### WHAT TO PRODUCE
Lay out the part that opens with the line containing "Where should I click to: Tap" and closes with the line containing "will (66, 110).", both ends included, as a JSON list of strings with one string per line and blank lines left out.
### RECORDS FOR THE EXERCISE ###
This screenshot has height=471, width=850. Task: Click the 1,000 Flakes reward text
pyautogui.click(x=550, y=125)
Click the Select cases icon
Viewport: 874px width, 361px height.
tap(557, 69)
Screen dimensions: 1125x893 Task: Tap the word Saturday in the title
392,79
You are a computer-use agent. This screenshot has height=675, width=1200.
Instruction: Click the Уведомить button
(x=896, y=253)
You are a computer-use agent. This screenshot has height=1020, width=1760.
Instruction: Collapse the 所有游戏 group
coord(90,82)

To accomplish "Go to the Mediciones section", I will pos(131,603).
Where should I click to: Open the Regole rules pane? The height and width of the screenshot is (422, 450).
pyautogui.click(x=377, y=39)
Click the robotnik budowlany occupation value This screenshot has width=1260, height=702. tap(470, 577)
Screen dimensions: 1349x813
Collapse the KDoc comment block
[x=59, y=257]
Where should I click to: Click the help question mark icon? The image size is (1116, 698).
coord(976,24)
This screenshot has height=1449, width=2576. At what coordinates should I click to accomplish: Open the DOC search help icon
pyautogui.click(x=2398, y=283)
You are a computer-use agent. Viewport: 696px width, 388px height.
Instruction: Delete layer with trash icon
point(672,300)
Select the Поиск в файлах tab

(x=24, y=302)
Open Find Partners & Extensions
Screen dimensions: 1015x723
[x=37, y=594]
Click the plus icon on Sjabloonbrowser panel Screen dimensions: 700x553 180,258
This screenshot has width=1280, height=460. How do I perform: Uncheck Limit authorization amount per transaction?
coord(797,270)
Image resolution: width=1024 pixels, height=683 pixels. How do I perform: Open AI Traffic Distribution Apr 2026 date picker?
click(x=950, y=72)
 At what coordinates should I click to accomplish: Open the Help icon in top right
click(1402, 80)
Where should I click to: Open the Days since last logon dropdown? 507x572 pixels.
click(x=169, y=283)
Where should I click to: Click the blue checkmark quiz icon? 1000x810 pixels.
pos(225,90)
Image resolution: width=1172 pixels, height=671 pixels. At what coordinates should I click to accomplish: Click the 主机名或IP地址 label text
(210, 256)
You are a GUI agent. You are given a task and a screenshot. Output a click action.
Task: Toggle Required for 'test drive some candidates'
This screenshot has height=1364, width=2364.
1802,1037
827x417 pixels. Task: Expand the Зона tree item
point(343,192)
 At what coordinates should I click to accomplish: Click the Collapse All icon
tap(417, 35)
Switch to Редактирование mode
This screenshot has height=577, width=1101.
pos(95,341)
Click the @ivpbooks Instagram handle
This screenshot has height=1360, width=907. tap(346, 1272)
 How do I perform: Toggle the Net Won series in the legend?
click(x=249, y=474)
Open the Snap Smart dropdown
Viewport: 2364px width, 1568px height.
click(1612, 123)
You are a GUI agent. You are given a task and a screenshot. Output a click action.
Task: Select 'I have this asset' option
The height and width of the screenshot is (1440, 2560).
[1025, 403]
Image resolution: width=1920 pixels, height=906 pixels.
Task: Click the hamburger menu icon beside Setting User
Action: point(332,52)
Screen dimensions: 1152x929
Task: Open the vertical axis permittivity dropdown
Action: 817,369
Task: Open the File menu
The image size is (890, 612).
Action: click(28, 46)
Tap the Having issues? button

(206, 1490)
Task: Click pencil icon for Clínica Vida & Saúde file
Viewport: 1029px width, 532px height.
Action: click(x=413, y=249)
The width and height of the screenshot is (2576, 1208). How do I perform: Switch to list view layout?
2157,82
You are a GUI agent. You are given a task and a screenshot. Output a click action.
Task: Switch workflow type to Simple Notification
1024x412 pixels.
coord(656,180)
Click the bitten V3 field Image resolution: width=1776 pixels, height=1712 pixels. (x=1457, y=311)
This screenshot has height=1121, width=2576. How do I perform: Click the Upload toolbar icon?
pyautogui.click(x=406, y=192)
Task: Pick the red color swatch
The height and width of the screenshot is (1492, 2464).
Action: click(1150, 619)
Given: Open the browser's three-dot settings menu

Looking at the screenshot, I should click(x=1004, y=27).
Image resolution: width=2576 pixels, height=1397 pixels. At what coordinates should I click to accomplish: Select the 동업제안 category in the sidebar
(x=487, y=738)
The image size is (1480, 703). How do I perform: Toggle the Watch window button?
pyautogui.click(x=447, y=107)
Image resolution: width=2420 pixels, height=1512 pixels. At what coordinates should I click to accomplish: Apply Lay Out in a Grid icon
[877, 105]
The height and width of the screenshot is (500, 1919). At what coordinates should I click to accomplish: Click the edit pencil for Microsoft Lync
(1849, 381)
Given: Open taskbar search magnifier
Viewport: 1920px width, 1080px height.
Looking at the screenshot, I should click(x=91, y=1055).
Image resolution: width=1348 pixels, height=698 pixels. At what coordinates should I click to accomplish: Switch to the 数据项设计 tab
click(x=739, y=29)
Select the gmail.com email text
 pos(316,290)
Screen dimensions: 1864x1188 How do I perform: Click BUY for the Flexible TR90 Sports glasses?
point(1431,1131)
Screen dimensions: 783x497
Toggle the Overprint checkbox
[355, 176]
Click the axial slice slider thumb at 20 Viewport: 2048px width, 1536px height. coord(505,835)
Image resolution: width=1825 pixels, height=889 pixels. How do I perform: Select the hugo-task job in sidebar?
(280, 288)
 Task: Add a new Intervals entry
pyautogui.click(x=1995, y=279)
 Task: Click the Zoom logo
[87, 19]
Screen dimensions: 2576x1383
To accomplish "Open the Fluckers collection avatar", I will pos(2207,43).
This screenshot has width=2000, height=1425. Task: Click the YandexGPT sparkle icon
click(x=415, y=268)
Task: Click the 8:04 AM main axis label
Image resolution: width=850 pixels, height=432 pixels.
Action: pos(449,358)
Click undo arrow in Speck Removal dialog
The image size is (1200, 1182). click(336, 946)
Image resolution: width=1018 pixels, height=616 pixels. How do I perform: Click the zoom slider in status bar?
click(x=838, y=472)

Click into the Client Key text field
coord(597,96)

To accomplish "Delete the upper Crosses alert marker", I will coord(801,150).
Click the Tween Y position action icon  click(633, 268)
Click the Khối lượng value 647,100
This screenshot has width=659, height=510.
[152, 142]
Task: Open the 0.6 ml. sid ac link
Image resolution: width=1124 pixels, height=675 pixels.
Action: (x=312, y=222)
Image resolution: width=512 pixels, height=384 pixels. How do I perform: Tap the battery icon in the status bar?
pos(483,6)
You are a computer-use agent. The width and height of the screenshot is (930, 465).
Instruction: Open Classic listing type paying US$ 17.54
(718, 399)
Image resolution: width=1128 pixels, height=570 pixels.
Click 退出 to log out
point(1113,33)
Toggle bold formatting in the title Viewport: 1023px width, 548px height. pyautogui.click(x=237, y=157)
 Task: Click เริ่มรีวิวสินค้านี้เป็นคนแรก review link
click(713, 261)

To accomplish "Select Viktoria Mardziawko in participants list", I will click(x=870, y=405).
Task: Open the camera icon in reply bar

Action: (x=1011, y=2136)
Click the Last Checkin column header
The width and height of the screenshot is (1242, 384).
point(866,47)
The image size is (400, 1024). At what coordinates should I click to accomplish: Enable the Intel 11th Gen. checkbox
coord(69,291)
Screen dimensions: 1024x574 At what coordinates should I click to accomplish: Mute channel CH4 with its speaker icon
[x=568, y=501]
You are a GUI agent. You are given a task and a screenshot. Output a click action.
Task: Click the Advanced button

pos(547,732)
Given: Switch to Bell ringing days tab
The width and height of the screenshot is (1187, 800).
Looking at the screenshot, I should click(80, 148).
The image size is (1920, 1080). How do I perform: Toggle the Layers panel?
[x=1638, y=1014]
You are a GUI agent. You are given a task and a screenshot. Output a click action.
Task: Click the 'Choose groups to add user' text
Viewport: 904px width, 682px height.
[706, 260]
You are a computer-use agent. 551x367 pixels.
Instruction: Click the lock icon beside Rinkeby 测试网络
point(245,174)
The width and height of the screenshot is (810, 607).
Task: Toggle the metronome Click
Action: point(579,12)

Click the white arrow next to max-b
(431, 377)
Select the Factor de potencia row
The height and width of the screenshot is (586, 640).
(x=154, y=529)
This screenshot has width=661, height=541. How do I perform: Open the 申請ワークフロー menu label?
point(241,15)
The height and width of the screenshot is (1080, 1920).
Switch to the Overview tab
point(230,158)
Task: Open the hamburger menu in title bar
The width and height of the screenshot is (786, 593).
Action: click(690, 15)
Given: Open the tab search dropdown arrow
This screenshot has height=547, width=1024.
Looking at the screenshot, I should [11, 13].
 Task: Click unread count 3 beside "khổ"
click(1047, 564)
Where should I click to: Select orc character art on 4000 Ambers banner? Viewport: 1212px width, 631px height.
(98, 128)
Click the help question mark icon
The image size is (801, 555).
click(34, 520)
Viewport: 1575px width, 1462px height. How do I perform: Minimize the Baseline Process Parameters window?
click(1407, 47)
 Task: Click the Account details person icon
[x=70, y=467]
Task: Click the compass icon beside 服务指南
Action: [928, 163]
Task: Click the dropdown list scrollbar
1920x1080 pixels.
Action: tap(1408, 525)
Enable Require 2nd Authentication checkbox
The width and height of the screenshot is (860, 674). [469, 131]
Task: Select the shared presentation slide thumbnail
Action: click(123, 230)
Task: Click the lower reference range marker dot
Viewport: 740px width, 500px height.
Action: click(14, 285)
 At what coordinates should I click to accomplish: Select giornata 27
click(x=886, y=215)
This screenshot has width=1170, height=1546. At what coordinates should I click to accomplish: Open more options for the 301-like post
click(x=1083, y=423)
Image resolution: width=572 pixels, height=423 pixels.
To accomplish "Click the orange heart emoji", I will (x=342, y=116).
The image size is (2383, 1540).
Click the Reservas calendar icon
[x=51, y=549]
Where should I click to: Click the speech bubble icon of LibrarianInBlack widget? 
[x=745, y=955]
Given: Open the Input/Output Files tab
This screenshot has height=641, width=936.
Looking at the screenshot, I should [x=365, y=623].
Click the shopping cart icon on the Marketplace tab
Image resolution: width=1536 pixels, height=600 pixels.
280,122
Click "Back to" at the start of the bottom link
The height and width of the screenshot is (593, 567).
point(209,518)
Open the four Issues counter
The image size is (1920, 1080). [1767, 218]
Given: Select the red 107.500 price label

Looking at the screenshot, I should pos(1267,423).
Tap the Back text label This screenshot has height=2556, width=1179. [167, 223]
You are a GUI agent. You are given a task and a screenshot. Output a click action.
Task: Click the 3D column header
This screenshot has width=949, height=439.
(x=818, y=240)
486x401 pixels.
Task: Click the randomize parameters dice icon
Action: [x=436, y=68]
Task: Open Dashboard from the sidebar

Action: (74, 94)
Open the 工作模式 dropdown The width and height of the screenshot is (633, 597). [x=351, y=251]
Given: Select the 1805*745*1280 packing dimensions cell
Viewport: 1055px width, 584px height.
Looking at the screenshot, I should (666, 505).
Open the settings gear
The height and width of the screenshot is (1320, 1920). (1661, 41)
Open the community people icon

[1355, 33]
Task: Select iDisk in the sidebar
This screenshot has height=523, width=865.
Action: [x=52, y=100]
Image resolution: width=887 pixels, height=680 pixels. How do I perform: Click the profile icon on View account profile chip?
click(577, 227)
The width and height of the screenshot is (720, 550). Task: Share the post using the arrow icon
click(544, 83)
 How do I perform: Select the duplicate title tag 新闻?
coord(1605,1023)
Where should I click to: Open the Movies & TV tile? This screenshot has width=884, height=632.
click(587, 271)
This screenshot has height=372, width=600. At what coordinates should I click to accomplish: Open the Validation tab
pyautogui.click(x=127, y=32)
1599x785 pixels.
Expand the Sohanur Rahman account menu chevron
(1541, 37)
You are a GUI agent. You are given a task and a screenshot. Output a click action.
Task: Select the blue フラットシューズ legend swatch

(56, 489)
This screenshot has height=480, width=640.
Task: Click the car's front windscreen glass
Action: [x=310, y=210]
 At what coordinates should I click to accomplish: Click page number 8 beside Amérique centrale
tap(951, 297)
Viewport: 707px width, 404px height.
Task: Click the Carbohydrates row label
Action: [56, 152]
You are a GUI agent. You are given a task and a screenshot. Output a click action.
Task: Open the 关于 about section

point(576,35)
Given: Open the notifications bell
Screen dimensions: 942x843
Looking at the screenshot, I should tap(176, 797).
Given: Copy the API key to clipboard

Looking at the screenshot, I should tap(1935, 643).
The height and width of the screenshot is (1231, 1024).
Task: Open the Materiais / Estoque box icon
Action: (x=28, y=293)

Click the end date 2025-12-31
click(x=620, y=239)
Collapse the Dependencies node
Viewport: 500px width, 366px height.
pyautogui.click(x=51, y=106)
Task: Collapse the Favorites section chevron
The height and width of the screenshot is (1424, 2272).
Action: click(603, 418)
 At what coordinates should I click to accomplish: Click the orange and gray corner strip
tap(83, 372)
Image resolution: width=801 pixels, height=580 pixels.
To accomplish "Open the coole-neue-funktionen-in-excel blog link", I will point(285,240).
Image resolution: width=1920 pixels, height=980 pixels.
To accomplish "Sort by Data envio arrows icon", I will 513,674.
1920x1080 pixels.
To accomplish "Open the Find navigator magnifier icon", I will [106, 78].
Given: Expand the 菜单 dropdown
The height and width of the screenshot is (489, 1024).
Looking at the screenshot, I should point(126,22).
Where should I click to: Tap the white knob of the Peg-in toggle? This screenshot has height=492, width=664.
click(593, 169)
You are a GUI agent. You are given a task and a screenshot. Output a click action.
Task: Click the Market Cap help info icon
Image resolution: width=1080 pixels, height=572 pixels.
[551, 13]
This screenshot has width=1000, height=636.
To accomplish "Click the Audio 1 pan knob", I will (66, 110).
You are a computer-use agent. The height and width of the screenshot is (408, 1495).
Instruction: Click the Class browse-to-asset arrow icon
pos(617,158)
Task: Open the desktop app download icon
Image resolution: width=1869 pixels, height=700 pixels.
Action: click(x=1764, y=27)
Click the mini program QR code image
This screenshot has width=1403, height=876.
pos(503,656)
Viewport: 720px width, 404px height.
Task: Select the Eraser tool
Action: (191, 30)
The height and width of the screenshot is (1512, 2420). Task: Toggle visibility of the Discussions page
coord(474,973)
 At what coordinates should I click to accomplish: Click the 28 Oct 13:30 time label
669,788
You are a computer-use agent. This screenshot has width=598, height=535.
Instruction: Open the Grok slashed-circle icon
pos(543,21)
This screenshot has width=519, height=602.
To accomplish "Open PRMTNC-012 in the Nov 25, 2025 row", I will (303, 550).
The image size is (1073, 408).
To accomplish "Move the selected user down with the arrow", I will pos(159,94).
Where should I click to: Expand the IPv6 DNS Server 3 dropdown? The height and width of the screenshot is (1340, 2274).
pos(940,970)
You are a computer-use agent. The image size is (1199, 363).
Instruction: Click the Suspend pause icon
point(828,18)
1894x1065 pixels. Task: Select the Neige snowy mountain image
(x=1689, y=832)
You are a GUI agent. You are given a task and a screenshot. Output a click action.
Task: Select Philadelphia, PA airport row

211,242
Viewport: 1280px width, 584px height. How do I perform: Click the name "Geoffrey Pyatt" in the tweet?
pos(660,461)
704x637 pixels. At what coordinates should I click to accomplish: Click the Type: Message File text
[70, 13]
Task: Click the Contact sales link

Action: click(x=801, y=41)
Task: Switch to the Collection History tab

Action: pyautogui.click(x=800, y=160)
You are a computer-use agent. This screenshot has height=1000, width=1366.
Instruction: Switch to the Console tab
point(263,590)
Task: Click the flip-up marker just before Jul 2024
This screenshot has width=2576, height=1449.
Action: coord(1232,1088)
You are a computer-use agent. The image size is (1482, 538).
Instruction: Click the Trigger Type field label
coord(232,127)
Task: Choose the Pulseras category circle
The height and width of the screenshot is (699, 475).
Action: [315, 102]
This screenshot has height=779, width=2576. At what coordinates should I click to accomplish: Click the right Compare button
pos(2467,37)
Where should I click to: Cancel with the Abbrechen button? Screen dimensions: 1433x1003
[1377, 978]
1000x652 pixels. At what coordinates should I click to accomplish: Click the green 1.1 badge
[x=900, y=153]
###
### SOLUTION TO THIS TASK
[
  "Where should I click to: Tap the white knob of the Peg-in toggle? This screenshot has height=492, width=664.",
  "click(593, 169)",
  "You are a GUI agent. You are given a task and a screenshot. Output a click action.",
  "Task: Click the Market Cap help info icon",
  "Image resolution: width=1080 pixels, height=572 pixels.",
  "[551, 13]",
  "This screenshot has width=1000, height=636.",
  "To accomplish \"Click the Audio 1 pan knob\", I will (66, 110)."
]